A prospective, randomized, multicenter, national, superiority, parallel, clinical trial, design to evaluate implementation components for conducting a national clinical trial using adjuvant chemotherapy in patients with locally advanced cervical cancer, selected by cfDNA-HPV biomarker. At the end of this pilot study, reaching feasibility goal, it is proposed to amplify size sample, with the same design. The participants will conduct a blood collection for research of cfDNA-HPV and will receive conventional treatment, gold standard currently, characterizing the descriptive phase of the research. In the second operational phase, it will happen the study randomization, designing an experimental study. The pilot study is scheduled to last one year and estimate the possibility to recruit between 30 and 50 patients during 2023.

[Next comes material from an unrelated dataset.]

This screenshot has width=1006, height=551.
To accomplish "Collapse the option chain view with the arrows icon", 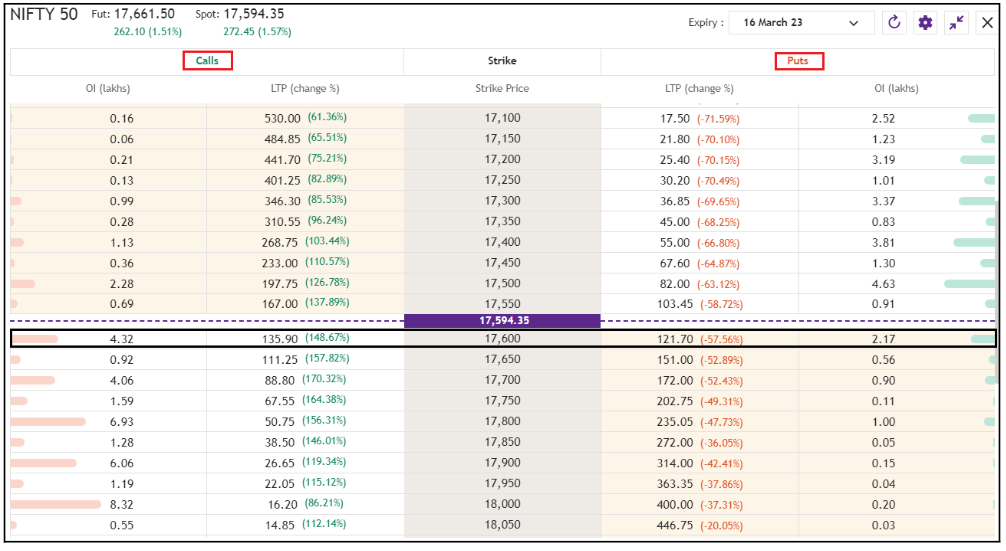I will click(957, 23).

Patients will be followed with computed tomography (CT) scan of the thorax and magnetic resonance (MRI) of abdomen and pelvis and clinical and gynecological examination at every four months.

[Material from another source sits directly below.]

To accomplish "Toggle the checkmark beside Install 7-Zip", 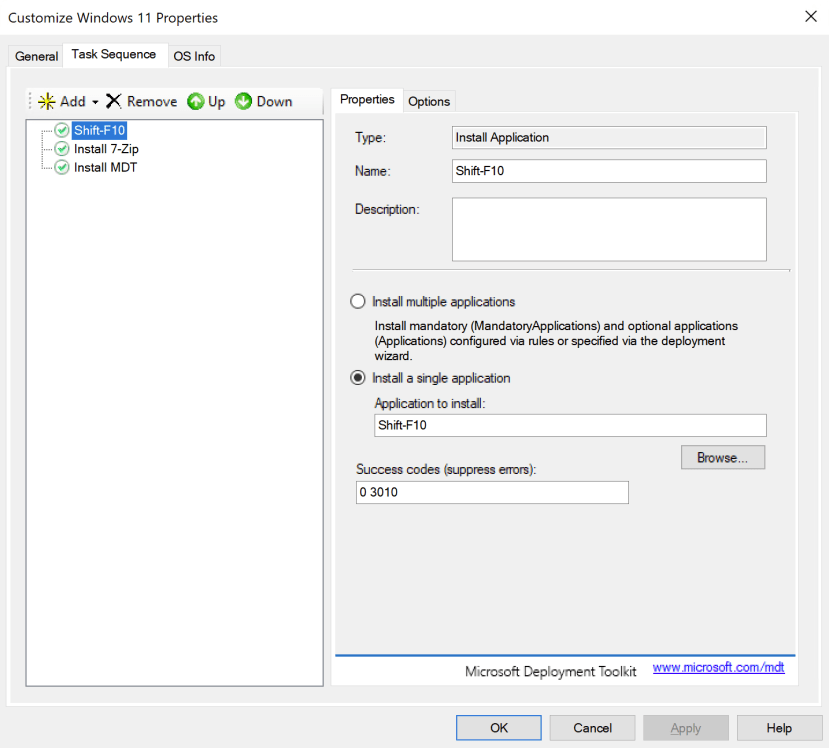I will (62, 148).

Receive two cycles of cisplatin-based adjuvant chemotherapy 50mg/m2 D1 and gemcitabine 1000mg/m2 D1 and D8 at every 21 days. After that, patients will be followed with conduction of computed tomography (CT) scan of the thorax and magnetic resonance (MRI) of abdomen and pelvis and clinical and gynecological examination at every four months.

Two additional cycles of cisplatin-based adjuvant chemotherapy 50mg/m2 D1 and gemcitabine 1000mg/m2 D1 and D8 at every 21 days.

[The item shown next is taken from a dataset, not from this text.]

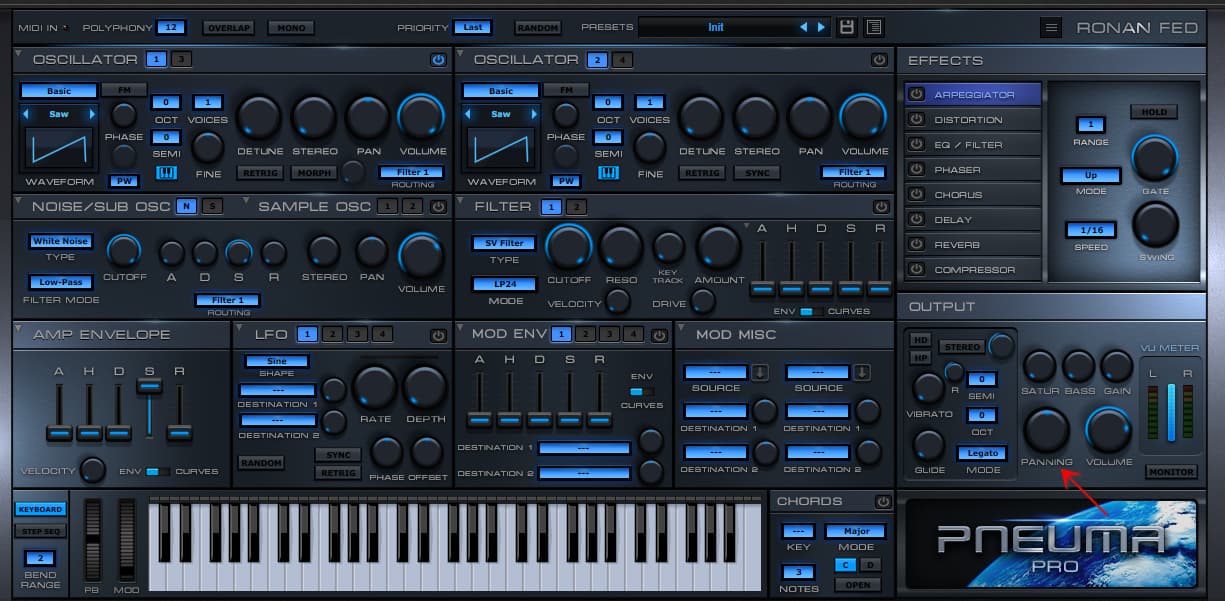The image size is (1225, 601).
Task: Open the preset browser list icon
Action: (874, 27)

Patients will be followed with computed tomography (CT) scan of the thorax and magnetic resonance (MRI) of abdomen and pelvis and clinical and gynecological examination at every four months.

Potential for recruiting 4 to 12 patients/month in each investigator site is sufficient to reach sample goal.

Validation of operation structure includes repository, data collection tools, logistics for intervention distribution (chemotherapy) to the participating sites, strategies for recruitment and stimulation of adherence to intervention and follow-ups.

Aiming at reaching up to 20% during follow-ups and identification of critical factors for loss of follow-up and suggesting mitigation strategies.

Description of overall rates (non-comparative between treatment groups) of progression-free survival.

Description of response rate via Response Evaluation Criteria In Solid Tumours (RECIST) criteria 1.1 2009.

Description of quality of life via European Organisation for Research and Treatment of Cancer (EORTC) quality of life core questionnaire (QLC-C30) and a complementary module of the cervical cancer-specific Quality of Life module of the European Organization for Research and Treatment of Cancer (EORTC QLQ-CX24).

Description of tolerance to proposed intervention, by creating a Data and Safety Monitoring Board (DSMB).

Inclusion Criteria: International Federation of Gynecology and Obstetrics (FIGO) 2018 stage IB3 to IVA will be included prospectively. Karnofsky performance status score ≥70, with estimated life expectancy ≥12 weeks, Immunocompetent, Positive research for types 16 or 18 cfHPV-DNA in plasma at diagnosis, Proper hematological, liver and kidney functions. Inclusion criteria will include absolute neutrophils count ≥1.5 x 109/L, platelets ≥100 x 10/L, hemoglobin ≥10,0 g/dL, serum bilirubin ≤ 2.0 x upper limit of normal (ULN), calculated creatinine clearance ≥60 mL/min and alanine aminotransferase (ALT), aspartate aminotransferase (AST) and alkaline phosphatase ≤ 2.5 x ULN. Patients of child-bearing potential were obligated to use an approved contraceptive method during and for 3 months after the study; Agree with research procedures, by signing the Informed Consent Form (ICF). Exclusion Criteria: Previous cervical cancer or other malignancies, Pregnant women, Previous HPV vaccination with bivalent or superior vaccine, Period between start and end of chemoradiotherapy treatment superior to eight weeks, Inability to perform concurrent cisplatin based-chemoradiotherapy. Tumors containing different HPV genotypes of 16 or 18.